Encargo A: Según el texto sobre la inmigración en Venezuela, ¿qué pueblos llegaron empujados por la Segunda Guerra Mundial? Enuméralos todos.
Encargo B:
Responde, a partir del texto sobre la inmigración en Venezuela:
(i) ¿Por qué se llamaba "turcos" a los inmigrantes del Oriente Próximo?
(ii) Además de los colombianos, ¿qué nacionalidades aparecieron con la "Venezuela Saudita"?
(iii) Según los datos censales citados, ¿cuántas de cada siete personas que pisaban el suelo venezolano no habían nacido en él?
Encargo C: Retoma el texto sobre la inmigración en Venezuela justo después de su última oración.

Fragmento:
------------------------------

Noticias recientes en la prensa, la televisión y los medios sociales nos informan de las dificultades, desprecios y abusos que sufren algunos paisanos nuestros que han debido abandonar el nativo suelo en búsqueda de un lugar en el mundo en el cual sea menos traumática la existencia y se tenga más posibilidades de proveer de alimentos a sus familias.  Añaden más las noticias: que esas acciones infames provienen tanto de particulares como de agentes de la autoridad.  Y la queja se vuelve más amarga cuando leemos que tales maltratos se originan en países que, hasta hace poco, nos enviaban sus menesterosos para que se establecieran entre nosotros y pudieran prosperar lo suficiente para vivir dignamente y poder remitir algo de dinero a los parientes que dejaron atrás.

Desde el mismo momento en que apareció el Nuevo Mundo en los mapas europeos, los venezolanos recibimos bien a los que arribaban.  Y llegaban de todas partes: del Oriente Próximo, los que denominamos impropiamente “turcos”, aunque eran sirios, libaneses y palestinos en su mayoría —el apodo se debe a que todos llegaban con pasaportes del Imperio Otomano, que empezaba a derrumbarse—; españoles, primero catalanes y vascos, cuando la Guerra Civil, luego gallegos y canarios que huían de la pobreza y demás perturbaciones ocasionadas por la posguerra; por iguales motivos nos llegaron los italianos, griegos, franceses y eslavos del sur, impelidos por otra guerra, la Segunda Mundial; antes nos habían llegado los judíos ashkenazim que lograron escapar de su patria antes de que los nazis los volvieran ceniza y humo en los crematorios de los campos de concentración (sefarditas hubo entre nosotros desde los tiempos de la conquista).  Aunque siempre hubo colombianos entre nosotros, en la década de los setenta se incrementó su número porque comenzó la “Venezuela Saudita”, rica como nunca (hasta que llegó la siguiente bonanza en tiempos de Boves II).  Por ese mismo motivo aparecieron entre nosotros los ecuatorianos, peruanos, dominicanos y haitianos.  Por la misma razón, más el ingrediente de las dictaduras militares, abundaron inmigrantes del Cono Sur.  Tanto es así, que llegó un momento en que los datos censales informaban que, de cada siete personas que pisaban nuestro suelo, una no había nacido en él.

------------------------------

Los datos:

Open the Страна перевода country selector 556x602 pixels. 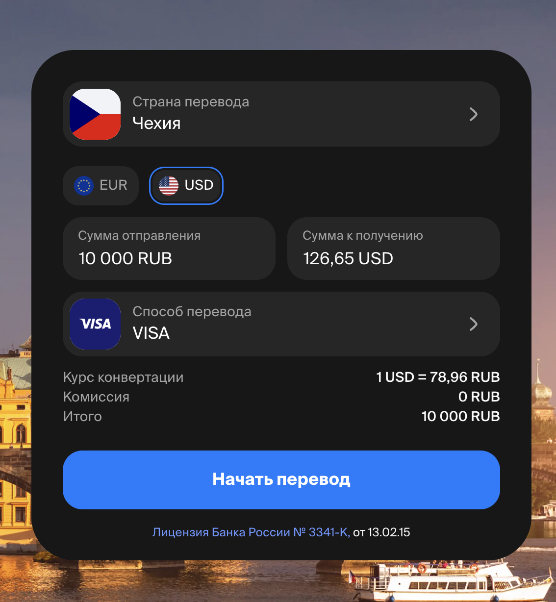[281, 114]

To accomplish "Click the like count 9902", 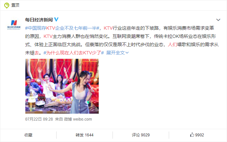I will click(x=199, y=135).
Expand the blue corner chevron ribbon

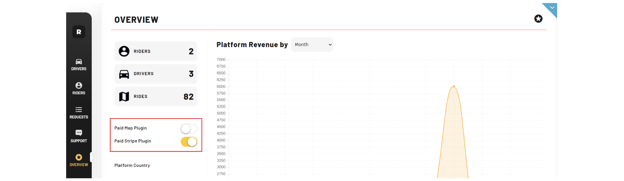(552, 8)
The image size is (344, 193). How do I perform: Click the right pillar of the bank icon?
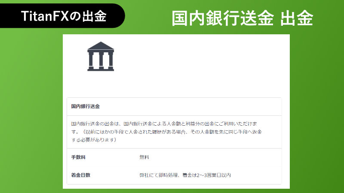click(110, 59)
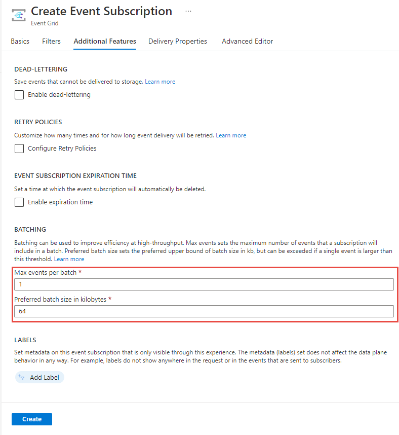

------------------------------

Respuesta final A:
- Italianos
- Griegos
- Franceses
- Eslavos del sur

Respuesta final B:
(i) Porque todos llegaban con pasaportes del Imperio Otomano.
(ii) Ecuatorianos, peruanos, dominicanos y haitianos.
(iii) Una de cada siete.

Respuesta final C:
A todos los recibimos como sangre nueva que iba a colaborar con el progreso de Venezuela.  La mayoría de ellos no tenía sino una muy elemental instrucción, pero unas inmensas ganas (y necesidad) de trabajar, de acometer trabajos menestrales.  Había también, hay que reconocerlo, gente con tercer y cuarto nivel de instrucción.  De todos los países, pero especialmente chilenos y argentinos que, apenas llegados, empezaron a desempeñarse como profesores universitarios y profesionales en toda regla.  Aunque, al igual que sucede con nuestros paisanos ahora, bastantes comenzaron trabajando por debajo de su nivel de conocimientos: ingenieros laborando como maestros de obra, médicos como camilleros…

Por eso duele lo que les pasa a nuestros paisanos de la diáspora.  Pero tenemos que estar claros en un par de cosas: primero, que no son los países los que tratan mal a los extraños, son individualidades —pocas, pero ruidosas—; por cada peruano o ecuatoriano que maltrata, hay diez que comprenden la crujía que pasan nuestros paisanos y los ayudan.  Hace dos semanas, explicaba en esta columna cómo se han organizado muchos colombianos para ayudar a los caminantes que avanzan hacia sus destinos por las empinadas carreteras andinas.  Y, segundo, que los agravios, atropellos, perjuicios y hasta lesiones que reciben, no son causados tanto por xenofobia sino por aporofobia: no los maltratan por ser extranjeros sino por ser pobres; por la amenaza que representan al ofrecerse en el mercado laboral compitiendo con los sectores más pobres del país de acogida.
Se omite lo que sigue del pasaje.